請接續這段講解 Python 描述器解析優先度的文字往下寫。

原文節錄
——
這邊又卡一個知識點了，那就是 python 的 descriptor 解析有優先度的問題(題目有提示describe，雖然我覺得沒有人看得懂)

以下參考 @Vincent550102 的筆記：

• 如果 __get__ 與 __set__ 都有，優先使用描述器（Descriptor）：
  當一個描述器同時實現了 __get__ 和 __set__ 方法時，Python 會認為它是一個資料描述器（Data Descriptor）。資料描述器的一個特點是它們對屬性的訪問有更高的優先級。
  如果不是，則在自己的 __dict__ 裡面找：
• 如果描述器沒有作為資料描述器或者只實現了 __get__ 方法的非資料描述器（Non-Data Descriptor）或者找不到描述器，Python 會繼續在物件的 __dict__ 屬性字典中尋找是否存在該屬性。
——
提供資料

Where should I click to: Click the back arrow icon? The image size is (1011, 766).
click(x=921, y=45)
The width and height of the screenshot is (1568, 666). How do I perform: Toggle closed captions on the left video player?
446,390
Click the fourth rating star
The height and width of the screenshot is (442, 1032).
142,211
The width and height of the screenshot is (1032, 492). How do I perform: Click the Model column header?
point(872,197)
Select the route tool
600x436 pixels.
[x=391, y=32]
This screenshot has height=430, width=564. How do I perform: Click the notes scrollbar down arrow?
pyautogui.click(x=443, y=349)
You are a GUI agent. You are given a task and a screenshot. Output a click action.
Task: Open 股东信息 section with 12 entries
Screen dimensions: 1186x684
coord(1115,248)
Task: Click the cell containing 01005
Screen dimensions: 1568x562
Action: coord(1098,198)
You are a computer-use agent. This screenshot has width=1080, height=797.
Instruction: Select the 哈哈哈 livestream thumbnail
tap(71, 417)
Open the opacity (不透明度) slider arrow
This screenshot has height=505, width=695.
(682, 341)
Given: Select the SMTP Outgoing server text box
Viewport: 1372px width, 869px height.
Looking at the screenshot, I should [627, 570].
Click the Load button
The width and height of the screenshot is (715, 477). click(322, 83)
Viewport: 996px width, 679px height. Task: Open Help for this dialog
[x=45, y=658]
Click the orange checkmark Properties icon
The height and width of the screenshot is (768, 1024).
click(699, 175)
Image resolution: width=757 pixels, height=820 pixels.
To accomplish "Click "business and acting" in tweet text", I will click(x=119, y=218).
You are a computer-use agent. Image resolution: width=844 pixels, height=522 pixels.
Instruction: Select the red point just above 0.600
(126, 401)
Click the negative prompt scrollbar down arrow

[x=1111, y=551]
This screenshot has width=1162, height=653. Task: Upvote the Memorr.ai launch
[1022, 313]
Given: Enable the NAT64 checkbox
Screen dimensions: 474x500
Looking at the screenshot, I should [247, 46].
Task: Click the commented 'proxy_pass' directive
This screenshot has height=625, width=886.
——
正確答案
• 若在 __dict__ 也找不到，嘗試用描述器的 __get__：
  如果在物件的 dict 中找不到該屬性，Python 會檢查是否存在只實現了 get 方法的非資料描述器，如果存在，則回傳該描述器的 __get__ 方法。
  都沒有，直接回傳描述器：
• 如果上述步驟都無法找到該屬性，最後會返回描述器物件本身，如果連描述器也不存在，則會拋出 AttributeError。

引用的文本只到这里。